Ukraine remains strongly opposed to the IOC "exploring a pathway" for athletes from the banned nations to take part.
"What's changed? Nothing has changed. At first the IOC banned them, and now they are trying to allow them to compete," said Vadym Guttsait.
"There are certain double standards."
The topic of sanctions against Russian and Belarusian athletes will be high on the agenda when the IOC's executive board meets on Tuesday in Switzerland.
Shortly after Russia's invasion of Ukraine last year, the IOC called on sporting federations to ban athletes from Russia and its ally Belarus.
However, last month the IOC opened up the possibility of athletes from the nations participating under a neutral flag in Paris.Guttsait said that for that to happen there must be "serious criteria" attached to validate the neutrality of any athletes allowed to compete.
"They can't just say 'we are for peace' and that's it," said Guttsait, who is also the head of Ukraine's National Olympic Committee.
"If the criteria are very weak, then why was Russia suspended last year?
"The situation has only deteriorated. More Ukrainians are being killed and more Ukrainian territory is being occupied. There are air-raid alerts every day and our cities are being bombed and our people are being killed.

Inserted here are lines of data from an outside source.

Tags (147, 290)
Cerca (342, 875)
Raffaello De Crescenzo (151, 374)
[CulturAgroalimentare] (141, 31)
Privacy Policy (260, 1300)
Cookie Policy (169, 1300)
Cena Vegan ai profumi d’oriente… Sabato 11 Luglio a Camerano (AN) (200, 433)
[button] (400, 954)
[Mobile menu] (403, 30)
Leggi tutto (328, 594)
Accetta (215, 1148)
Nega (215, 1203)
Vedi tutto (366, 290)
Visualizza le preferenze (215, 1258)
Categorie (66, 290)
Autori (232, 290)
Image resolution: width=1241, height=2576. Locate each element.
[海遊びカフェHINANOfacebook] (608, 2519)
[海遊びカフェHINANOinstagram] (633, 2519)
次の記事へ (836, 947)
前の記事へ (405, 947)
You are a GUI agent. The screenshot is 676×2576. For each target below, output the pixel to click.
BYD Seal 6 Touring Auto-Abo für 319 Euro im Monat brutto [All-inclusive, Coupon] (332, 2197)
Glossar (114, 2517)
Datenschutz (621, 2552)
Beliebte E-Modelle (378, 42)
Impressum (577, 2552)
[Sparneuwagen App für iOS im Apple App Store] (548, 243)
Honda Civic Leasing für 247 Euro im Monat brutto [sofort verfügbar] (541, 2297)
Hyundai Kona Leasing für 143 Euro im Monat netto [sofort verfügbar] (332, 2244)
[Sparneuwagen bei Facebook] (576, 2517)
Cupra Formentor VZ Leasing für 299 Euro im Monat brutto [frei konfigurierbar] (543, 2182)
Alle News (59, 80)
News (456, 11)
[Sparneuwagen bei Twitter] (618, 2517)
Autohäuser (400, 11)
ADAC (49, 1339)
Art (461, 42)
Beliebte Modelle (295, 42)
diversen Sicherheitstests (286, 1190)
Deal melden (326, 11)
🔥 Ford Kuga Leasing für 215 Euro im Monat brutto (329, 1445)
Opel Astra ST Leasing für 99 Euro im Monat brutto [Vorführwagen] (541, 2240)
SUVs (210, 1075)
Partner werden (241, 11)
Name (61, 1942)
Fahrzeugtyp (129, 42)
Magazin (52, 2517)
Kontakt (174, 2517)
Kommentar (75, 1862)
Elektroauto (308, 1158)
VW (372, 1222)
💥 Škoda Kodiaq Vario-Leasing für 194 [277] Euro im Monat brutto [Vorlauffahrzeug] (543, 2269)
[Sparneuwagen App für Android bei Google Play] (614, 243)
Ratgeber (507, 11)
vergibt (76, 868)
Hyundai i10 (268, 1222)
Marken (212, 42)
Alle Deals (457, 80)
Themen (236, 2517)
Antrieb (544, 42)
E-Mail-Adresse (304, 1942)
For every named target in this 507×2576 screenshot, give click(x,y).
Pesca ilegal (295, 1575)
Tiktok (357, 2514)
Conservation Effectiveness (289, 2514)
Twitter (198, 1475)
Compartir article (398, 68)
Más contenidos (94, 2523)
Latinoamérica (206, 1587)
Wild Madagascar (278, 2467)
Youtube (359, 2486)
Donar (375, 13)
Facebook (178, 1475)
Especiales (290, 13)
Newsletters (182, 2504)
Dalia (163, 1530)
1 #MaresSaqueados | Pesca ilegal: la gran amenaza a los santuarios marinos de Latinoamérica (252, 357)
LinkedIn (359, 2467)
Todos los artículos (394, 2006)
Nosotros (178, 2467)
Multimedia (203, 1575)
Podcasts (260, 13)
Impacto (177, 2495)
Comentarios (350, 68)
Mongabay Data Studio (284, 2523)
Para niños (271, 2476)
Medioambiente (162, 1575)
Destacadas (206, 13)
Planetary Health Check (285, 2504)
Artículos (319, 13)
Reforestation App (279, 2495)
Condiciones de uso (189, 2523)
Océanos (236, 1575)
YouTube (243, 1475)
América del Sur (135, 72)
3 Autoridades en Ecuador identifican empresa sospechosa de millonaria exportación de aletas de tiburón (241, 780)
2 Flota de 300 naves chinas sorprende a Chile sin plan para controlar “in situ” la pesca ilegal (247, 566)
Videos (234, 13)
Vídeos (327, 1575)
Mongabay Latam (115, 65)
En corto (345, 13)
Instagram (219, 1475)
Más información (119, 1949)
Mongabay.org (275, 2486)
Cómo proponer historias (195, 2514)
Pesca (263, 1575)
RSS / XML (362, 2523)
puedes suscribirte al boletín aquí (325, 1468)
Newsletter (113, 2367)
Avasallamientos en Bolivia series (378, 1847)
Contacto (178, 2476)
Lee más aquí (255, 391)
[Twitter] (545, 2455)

"We do not understand at all what was the reason for the IOC to start discussion about the lifting of the ban on Russian and Belarusian athletes."
Explaining its decision, the IOC said the Olympics "cannot prevent wars and conflicts" but the Games could "inspire us to solve problems by building bridges".
But Guttsait said it was impossible to separate politics and sport while his country was under attack.
"We have no life in Ukraine, we have no conditions for normal training and preparations for the Olympic Games," he added.
"At the same time, the Russians have all the conditions to practise and compete domestically. They sleep at night, and we don't."
The IOC is encouraging sports to allow Russian and Belarusian athletes to compete as neutrals, but it remains a decision for the individual federations.
On Thursday, World Athletics said it was keeping its ban in place.
World Athletics president Sebastian Coe said the sanction appears to be "the only peaceful way to disrupt and disable Russia's current intentions" and said Russia's actions over the past year had "only hardened" his "resolve" on this issue.
"I would like to thank Sebastian Coe, and the entire World Athletics Board for their support for Ukraine, understanding and solidarity with us not only in words but also in deeds," said Guttsait.